» Work required
Your answer must be the records below, reproduced exactly.

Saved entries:
· · · ·

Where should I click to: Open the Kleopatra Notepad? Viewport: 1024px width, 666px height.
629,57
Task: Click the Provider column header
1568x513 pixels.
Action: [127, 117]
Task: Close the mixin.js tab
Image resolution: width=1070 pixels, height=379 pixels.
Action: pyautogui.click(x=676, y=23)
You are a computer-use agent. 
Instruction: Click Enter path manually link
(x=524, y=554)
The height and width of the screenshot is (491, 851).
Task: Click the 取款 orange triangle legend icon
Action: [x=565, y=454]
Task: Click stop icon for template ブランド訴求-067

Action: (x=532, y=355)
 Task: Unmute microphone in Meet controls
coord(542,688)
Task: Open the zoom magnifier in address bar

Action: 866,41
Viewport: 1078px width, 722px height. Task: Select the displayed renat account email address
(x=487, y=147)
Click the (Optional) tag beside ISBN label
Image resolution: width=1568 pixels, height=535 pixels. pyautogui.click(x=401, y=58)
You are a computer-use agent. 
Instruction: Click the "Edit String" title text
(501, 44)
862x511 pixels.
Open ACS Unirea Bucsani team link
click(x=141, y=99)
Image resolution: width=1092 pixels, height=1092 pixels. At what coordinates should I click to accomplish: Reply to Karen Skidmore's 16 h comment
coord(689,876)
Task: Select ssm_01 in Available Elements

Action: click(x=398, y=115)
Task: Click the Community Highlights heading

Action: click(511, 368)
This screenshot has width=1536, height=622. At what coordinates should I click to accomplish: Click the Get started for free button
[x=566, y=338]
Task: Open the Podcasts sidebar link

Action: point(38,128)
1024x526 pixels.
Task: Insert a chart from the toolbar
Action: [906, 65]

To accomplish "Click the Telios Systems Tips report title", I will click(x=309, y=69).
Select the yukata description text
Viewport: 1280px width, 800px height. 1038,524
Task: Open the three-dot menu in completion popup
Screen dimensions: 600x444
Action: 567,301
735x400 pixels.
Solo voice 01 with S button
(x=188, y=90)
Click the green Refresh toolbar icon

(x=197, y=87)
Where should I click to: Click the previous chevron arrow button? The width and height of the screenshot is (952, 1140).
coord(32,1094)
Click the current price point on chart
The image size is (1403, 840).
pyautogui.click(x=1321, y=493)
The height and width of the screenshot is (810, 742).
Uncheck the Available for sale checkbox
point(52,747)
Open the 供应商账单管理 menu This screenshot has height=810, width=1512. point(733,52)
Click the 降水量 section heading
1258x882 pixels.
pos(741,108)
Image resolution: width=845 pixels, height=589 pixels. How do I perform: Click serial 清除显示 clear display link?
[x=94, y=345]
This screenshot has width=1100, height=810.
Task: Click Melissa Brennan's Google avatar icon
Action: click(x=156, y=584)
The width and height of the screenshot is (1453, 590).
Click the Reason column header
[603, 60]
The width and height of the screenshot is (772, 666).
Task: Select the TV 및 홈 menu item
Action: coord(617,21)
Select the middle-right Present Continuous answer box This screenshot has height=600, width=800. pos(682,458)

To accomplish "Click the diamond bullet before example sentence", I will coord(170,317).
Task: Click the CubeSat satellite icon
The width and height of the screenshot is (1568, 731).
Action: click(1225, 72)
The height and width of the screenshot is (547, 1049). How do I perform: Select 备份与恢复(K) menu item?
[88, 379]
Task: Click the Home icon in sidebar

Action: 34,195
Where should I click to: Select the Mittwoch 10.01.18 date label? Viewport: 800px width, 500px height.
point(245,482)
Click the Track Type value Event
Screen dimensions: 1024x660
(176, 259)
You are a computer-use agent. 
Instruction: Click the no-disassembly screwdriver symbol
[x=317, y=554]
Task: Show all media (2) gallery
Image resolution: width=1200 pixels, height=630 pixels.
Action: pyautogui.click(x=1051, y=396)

· · · ·

» Finished task
Where should I click to: Open the Kleopatra Notepad? Viewport: 1024px width, 666px height.
629,57
Task: Click the Provider column header
1568x513 pixels.
Action: [127, 117]
Task: Close the mixin.js tab
Image resolution: width=1070 pixels, height=379 pixels.
Action: pyautogui.click(x=676, y=23)
You are a computer-use agent. 
Instruction: Click Enter path manually link
(x=524, y=554)
The height and width of the screenshot is (491, 851).
Task: Click the 取款 orange triangle legend icon
Action: [x=565, y=454]
Task: Click stop icon for template ブランド訴求-067

Action: (x=532, y=355)
 Task: Unmute microphone in Meet controls
coord(542,688)
Task: Open the zoom magnifier in address bar

Action: 866,41
Viewport: 1078px width, 722px height. Task: Select the displayed renat account email address
(x=487, y=147)
Click the (Optional) tag beside ISBN label
Image resolution: width=1568 pixels, height=535 pixels. pyautogui.click(x=401, y=58)
You are a computer-use agent. 
Instruction: Click the "Edit String" title text
(501, 44)
862x511 pixels.
Open ACS Unirea Bucsani team link
click(x=141, y=99)
Image resolution: width=1092 pixels, height=1092 pixels. At what coordinates should I click to accomplish: Reply to Karen Skidmore's 16 h comment
coord(689,876)
Task: Select ssm_01 in Available Elements

Action: click(x=398, y=115)
Task: Click the Community Highlights heading

Action: click(511, 368)
This screenshot has width=1536, height=622. At what coordinates should I click to accomplish: Click the Get started for free button
[x=566, y=338]
Task: Open the Podcasts sidebar link

Action: point(38,128)
1024x526 pixels.
Task: Insert a chart from the toolbar
Action: [906, 65]

To accomplish "Click the Telios Systems Tips report title", I will click(x=309, y=69).
Select the yukata description text
Viewport: 1280px width, 800px height. 1038,524
Task: Open the three-dot menu in completion popup
Screen dimensions: 600x444
Action: 567,301
735x400 pixels.
Solo voice 01 with S button
(x=188, y=90)
Click the green Refresh toolbar icon

(x=197, y=87)
Where should I click to: Click the previous chevron arrow button? The width and height of the screenshot is (952, 1140).
coord(32,1094)
Click the current price point on chart
The image size is (1403, 840).
pyautogui.click(x=1321, y=493)
The height and width of the screenshot is (810, 742).
Uncheck the Available for sale checkbox
point(52,747)
Open the 供应商账单管理 menu This screenshot has height=810, width=1512. point(733,52)
Click the 降水量 section heading
1258x882 pixels.
pos(741,108)
Image resolution: width=845 pixels, height=589 pixels. How do I perform: Click serial 清除显示 clear display link?
[x=94, y=345]
This screenshot has width=1100, height=810.
Task: Click Melissa Brennan's Google avatar icon
Action: click(x=156, y=584)
The width and height of the screenshot is (1453, 590).
Click the Reason column header
[603, 60]
The width and height of the screenshot is (772, 666).
Task: Select the TV 및 홈 menu item
Action: coord(617,21)
Select the middle-right Present Continuous answer box This screenshot has height=600, width=800. pos(682,458)

To accomplish "Click the diamond bullet before example sentence", I will coord(170,317).
Task: Click the CubeSat satellite icon
The width and height of the screenshot is (1568, 731).
Action: click(1225, 72)
The height and width of the screenshot is (547, 1049). How do I perform: Select 备份与恢复(K) menu item?
[88, 379]
Task: Click the Home icon in sidebar

Action: 34,195
Where should I click to: Select the Mittwoch 10.01.18 date label? Viewport: 800px width, 500px height.
point(245,482)
Click the Track Type value Event
Screen dimensions: 1024x660
(176, 259)
You are a computer-use agent. 
Instruction: Click the no-disassembly screwdriver symbol
[x=317, y=554]
Task: Show all media (2) gallery
Image resolution: width=1200 pixels, height=630 pixels.
Action: pyautogui.click(x=1051, y=396)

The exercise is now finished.